Studies with azadirachtin or neem oil on Lepidoptera also demonstrated changes in fertility and fecundity of S. littoralis (PINEDA et al., 2009), anti-oviposition and ovicidal effects against E. cautella (SHEHU et al., 2010), ovicide with changes in the embryonic development against D. saccharalis (SILVA et al., 2013) and extended embryonic period in D. saccharalis (OLIVEIRA et al., 2013).
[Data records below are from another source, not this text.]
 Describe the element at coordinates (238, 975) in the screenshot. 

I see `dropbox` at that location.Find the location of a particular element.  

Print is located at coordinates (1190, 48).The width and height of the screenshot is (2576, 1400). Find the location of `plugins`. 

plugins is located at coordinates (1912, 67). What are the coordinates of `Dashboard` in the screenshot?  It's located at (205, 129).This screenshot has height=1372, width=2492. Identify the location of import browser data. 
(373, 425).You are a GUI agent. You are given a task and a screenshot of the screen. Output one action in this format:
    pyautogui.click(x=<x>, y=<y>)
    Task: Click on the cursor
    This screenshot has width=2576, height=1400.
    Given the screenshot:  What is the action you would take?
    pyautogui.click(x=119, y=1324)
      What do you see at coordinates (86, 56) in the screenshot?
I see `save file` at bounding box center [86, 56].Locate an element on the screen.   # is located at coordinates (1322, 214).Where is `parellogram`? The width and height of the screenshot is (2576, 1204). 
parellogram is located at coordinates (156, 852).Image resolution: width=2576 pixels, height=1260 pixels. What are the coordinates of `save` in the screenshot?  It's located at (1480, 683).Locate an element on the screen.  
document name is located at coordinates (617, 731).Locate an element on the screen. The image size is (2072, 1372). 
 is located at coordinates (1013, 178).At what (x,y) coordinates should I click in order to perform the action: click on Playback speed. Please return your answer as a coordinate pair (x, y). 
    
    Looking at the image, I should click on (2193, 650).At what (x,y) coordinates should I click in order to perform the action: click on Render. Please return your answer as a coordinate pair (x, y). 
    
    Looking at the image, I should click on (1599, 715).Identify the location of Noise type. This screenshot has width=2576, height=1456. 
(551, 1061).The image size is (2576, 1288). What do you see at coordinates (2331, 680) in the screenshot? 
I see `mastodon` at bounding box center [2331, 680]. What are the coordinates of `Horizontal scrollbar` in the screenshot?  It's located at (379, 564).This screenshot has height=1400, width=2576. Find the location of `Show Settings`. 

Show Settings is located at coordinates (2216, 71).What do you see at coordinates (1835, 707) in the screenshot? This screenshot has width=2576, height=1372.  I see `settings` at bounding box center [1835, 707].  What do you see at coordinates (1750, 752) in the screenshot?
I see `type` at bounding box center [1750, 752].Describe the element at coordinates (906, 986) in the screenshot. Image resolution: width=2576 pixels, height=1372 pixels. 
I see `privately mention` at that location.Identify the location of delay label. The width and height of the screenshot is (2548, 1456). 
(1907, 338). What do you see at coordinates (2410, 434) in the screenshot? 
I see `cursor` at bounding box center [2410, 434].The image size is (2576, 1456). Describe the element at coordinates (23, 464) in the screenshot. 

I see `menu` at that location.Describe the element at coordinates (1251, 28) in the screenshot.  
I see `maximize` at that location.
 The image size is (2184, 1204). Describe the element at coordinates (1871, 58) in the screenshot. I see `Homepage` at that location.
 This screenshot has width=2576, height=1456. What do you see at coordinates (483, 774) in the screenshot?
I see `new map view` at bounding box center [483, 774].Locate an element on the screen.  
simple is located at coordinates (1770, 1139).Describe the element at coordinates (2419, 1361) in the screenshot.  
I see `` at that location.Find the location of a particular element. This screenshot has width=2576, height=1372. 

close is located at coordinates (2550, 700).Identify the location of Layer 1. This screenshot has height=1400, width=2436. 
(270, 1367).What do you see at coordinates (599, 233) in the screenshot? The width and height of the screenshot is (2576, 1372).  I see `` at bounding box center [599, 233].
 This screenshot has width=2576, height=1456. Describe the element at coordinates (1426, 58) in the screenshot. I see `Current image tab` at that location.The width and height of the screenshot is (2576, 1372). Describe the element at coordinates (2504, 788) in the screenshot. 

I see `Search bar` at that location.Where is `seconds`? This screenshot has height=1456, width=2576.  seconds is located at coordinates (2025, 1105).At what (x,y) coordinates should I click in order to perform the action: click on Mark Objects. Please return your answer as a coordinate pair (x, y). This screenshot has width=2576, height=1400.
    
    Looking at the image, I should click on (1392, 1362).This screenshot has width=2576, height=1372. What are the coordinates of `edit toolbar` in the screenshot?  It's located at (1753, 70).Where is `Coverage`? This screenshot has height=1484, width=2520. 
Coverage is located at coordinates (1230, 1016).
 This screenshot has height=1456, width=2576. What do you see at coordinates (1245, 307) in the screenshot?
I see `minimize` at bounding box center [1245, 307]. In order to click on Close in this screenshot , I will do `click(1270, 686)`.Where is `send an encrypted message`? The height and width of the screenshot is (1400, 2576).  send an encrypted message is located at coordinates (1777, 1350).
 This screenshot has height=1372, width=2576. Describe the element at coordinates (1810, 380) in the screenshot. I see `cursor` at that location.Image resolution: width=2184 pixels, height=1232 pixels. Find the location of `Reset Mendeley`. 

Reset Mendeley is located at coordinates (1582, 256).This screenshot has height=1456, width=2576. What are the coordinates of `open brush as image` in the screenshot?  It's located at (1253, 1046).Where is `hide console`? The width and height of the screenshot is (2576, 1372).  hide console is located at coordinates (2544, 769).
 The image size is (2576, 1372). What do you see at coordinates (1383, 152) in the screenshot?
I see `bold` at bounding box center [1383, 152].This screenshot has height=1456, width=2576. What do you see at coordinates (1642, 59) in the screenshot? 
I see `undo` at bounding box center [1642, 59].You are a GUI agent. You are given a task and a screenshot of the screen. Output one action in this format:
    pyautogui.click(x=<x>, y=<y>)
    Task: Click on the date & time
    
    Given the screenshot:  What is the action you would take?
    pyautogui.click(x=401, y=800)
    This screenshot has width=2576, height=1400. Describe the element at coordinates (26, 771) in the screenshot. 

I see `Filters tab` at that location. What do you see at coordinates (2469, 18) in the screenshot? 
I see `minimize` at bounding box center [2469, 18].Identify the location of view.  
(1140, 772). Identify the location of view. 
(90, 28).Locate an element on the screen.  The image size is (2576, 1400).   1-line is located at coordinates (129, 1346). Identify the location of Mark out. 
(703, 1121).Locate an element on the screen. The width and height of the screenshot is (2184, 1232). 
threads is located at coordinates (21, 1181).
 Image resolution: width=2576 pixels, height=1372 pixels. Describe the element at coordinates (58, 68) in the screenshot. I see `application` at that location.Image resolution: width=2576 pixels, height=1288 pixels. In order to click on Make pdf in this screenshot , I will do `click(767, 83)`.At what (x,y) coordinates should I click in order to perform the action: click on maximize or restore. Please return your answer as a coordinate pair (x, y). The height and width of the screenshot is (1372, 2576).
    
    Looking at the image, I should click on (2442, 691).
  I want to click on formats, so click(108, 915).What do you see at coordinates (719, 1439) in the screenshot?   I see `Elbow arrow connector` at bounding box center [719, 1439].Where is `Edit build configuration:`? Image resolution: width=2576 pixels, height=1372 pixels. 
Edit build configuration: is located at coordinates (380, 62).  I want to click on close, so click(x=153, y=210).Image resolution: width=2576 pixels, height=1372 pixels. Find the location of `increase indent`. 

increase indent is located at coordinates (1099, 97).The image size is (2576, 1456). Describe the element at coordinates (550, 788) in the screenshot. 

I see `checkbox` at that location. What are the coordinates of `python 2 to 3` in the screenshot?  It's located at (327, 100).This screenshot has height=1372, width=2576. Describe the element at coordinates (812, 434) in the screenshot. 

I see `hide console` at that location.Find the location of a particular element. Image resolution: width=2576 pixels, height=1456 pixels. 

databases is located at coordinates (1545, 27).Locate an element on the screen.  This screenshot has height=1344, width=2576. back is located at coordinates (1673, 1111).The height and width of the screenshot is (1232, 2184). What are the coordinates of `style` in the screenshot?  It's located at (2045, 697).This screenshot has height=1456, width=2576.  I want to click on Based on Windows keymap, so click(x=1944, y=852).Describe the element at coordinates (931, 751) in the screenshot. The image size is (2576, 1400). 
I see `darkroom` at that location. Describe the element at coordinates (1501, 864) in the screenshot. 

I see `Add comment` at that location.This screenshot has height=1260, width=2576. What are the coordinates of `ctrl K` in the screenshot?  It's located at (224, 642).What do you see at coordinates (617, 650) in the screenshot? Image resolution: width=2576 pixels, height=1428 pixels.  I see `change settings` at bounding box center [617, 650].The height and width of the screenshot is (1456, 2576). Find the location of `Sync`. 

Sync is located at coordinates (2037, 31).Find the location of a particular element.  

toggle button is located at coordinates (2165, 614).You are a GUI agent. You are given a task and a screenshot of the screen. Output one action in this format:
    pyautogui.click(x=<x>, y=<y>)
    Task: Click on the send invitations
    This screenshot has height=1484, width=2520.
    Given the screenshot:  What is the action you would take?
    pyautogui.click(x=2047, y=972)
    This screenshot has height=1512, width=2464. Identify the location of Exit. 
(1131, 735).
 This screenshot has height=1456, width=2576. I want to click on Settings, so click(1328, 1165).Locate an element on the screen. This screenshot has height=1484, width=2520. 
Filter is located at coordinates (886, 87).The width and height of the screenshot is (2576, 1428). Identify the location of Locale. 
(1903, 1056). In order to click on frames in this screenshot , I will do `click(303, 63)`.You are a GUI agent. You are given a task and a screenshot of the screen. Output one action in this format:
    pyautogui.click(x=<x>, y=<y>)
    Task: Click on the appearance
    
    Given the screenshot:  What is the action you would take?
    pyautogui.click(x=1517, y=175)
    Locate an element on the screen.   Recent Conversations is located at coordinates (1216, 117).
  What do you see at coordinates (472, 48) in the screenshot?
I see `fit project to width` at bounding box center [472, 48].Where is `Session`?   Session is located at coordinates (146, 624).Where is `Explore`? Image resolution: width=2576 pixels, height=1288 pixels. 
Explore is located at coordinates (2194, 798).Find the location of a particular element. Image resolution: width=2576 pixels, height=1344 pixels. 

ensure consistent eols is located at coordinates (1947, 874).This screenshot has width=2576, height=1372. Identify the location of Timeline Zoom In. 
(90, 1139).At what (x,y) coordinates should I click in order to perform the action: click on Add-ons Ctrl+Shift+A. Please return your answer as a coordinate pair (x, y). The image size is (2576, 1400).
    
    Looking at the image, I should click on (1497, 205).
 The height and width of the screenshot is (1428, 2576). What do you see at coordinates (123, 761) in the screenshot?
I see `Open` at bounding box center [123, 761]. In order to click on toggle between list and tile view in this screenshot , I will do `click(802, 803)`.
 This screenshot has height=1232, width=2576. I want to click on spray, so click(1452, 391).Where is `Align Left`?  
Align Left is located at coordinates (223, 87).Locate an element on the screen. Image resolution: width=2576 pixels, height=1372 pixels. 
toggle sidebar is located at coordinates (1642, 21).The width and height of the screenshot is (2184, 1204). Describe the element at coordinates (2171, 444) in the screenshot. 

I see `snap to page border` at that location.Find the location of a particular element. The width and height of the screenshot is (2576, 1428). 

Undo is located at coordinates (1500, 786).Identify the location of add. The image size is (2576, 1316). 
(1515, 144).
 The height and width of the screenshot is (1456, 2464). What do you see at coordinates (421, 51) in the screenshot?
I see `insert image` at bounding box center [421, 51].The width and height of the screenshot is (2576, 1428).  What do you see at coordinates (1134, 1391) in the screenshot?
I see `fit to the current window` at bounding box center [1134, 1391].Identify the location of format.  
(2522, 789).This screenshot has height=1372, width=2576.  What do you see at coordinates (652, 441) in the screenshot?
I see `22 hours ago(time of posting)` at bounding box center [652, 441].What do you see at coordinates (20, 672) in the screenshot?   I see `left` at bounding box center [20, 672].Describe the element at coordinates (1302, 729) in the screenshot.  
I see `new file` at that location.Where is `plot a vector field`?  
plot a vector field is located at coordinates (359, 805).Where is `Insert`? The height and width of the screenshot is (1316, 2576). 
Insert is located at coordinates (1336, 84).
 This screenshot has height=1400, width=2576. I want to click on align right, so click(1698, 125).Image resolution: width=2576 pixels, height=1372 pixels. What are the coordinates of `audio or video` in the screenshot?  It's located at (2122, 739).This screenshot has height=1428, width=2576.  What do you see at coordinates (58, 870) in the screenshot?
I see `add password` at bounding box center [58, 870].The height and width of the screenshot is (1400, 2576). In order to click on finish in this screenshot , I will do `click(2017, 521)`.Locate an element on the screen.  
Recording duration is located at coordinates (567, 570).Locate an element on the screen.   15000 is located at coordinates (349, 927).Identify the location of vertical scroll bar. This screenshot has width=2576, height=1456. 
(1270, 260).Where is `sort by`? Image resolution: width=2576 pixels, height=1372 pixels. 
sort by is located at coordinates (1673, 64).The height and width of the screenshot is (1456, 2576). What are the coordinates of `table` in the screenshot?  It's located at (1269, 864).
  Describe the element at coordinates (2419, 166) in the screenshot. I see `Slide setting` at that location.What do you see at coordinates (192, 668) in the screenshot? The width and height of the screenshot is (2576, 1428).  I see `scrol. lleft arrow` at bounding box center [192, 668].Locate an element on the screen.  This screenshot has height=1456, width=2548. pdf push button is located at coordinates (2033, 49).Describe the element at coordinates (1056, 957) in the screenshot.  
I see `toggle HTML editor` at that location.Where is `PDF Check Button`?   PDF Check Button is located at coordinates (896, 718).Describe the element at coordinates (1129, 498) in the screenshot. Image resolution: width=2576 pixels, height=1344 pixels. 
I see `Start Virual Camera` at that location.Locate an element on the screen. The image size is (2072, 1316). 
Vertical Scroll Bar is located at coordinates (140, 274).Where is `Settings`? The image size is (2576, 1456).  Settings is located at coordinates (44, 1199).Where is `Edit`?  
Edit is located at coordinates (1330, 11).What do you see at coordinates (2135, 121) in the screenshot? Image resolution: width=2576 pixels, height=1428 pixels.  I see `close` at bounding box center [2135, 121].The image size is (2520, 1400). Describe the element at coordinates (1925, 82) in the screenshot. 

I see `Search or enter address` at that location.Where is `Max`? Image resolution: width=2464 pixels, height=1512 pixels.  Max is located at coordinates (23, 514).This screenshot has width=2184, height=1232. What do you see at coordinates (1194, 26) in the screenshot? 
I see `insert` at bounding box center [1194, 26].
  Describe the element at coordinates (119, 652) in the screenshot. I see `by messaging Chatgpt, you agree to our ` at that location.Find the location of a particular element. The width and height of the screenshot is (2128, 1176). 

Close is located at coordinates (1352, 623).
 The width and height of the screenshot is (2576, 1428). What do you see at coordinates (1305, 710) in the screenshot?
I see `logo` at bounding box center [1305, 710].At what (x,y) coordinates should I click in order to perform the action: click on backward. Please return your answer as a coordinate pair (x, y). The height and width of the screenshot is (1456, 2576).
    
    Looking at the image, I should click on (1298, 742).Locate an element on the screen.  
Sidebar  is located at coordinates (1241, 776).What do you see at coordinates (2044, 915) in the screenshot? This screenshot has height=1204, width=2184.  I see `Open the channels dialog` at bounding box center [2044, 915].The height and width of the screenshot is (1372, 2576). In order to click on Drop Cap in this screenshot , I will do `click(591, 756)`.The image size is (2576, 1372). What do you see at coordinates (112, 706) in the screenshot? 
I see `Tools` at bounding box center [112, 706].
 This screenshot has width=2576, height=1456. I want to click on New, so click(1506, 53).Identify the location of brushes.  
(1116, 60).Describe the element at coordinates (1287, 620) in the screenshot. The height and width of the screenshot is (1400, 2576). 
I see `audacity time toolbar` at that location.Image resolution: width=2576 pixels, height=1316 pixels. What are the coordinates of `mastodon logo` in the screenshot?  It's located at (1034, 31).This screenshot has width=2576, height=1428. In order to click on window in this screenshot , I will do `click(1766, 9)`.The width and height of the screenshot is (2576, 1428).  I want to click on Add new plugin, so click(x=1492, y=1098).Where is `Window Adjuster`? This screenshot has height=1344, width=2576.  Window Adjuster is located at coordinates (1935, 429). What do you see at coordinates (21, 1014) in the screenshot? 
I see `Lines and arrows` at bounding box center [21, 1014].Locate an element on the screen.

In this work, the fecundity of females from the YP group and the viability of deposited eggs decreased with higher doses of the neem extract, probably because azadirachtin inhibits oogenesis and the production of ecdysteroids (REMBOLD; SIEBER, 1981) synthesized by follicular cells during ovarian development and later incorporated into the eggs (GLASS et al., 1978). The inhibitory action of neem in vitellogenesis (DENARDI et al., 2011) and in the follicular cells by degeneration, hyperplasia and necrosis (EL-BOKL et al., 2010) also justifies the reduction of fecundity and egg viability. KHAN et al. (2007) also observed inhibition in the ovarian development in adults of B. cucurbitae due to reduction of ovarian size after treatment with neem formulations.
CONCLUSION
The neem oil extract altered the pupae morphology and also modified the behavior of adults of D. saccharalis, consequently reducing the viability of each of these stages. Therefore, the neem extract proved to be an efficient control for the stage less sensitive to insecticides, interfering throughout the life cycle of the insect.